Neste sábado (28), o Ministério da Igualdade de Gênero da Coreia do Sul informou que uma vítima da escravidão sexual de mulheres coreanas pelo Japão durante a Segunda Guerra Mundial faleceu, reduzindo o número de sobreviventes oficialmente registradas para cinco.
A ministra da Igualdade de Gênero, Won Min-kyong, expressou suas condolências à vítima falecida, sem revelar sua identidade, atendendo ao pedido da família enlutada.
“Das vítimas registradas no governo, restam apenas cinco sobreviventes“, disse Won. “Nos esforçaremos para cuidar e apoiar cuidadosamente as sobreviventes restantes para que possam viver confortavelmente, enquanto continuamos os esforços para restaurar sua honra e dignidade.”
Em março, havia 240 mulheres oficialmente registradas como vítimas da escravidão sexual imposta pelo Japão durante a guerra, incluindo 235 que faleceram.
Entre as cinco sobreviventes restantes, a vítima mais velha tem 97 anos; a média de idade é de 95 anos.

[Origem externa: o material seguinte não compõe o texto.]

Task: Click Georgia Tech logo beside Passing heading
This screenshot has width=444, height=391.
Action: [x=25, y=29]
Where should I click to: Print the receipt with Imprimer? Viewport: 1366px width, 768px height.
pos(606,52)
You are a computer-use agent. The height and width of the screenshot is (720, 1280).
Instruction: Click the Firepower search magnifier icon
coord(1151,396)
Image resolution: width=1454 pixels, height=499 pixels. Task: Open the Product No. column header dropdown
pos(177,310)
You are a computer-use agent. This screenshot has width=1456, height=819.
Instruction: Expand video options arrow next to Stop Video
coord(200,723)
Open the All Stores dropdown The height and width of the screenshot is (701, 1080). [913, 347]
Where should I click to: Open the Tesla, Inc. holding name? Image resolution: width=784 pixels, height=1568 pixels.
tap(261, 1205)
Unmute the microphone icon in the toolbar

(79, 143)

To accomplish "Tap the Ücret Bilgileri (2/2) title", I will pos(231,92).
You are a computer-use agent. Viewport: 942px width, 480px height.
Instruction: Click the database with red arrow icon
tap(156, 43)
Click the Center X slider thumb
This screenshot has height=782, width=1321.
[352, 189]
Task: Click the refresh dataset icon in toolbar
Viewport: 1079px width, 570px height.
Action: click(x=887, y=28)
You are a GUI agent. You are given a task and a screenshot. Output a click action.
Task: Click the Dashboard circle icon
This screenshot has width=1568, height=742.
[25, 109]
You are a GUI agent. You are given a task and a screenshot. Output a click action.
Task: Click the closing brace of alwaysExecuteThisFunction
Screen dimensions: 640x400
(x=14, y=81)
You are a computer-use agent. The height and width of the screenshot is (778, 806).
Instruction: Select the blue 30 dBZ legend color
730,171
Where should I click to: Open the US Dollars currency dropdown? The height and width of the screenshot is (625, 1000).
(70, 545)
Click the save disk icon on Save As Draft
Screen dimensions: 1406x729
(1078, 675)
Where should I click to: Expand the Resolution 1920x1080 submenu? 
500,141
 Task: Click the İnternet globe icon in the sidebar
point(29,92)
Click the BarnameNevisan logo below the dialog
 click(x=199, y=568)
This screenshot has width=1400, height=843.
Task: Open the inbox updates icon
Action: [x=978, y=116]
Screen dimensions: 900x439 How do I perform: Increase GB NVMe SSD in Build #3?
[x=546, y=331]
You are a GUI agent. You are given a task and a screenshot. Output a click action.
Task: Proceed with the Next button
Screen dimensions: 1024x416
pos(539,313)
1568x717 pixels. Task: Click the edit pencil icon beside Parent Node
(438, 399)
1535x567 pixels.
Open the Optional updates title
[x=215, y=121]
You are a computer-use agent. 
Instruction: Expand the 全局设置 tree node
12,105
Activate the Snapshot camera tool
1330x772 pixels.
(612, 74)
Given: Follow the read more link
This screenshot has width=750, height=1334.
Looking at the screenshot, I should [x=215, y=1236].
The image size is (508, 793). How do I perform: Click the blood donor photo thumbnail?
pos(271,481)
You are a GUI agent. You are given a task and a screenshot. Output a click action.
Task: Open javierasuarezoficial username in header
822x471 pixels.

Historiadores estimam que até 200.000 mulheres, a maioria coreanas, foram forçadas a trabalhar em bordéis na linha de frente para soldados japoneses durante a Segunda Guerra Mundial. A Coreia foi uma colônia japonesa de 1910 a 1945.
No ano passado, outras duas “mulheres de conforto” sobreviventes, Lee Ok-seon e Gil Won-ok (também ativista) faleceram.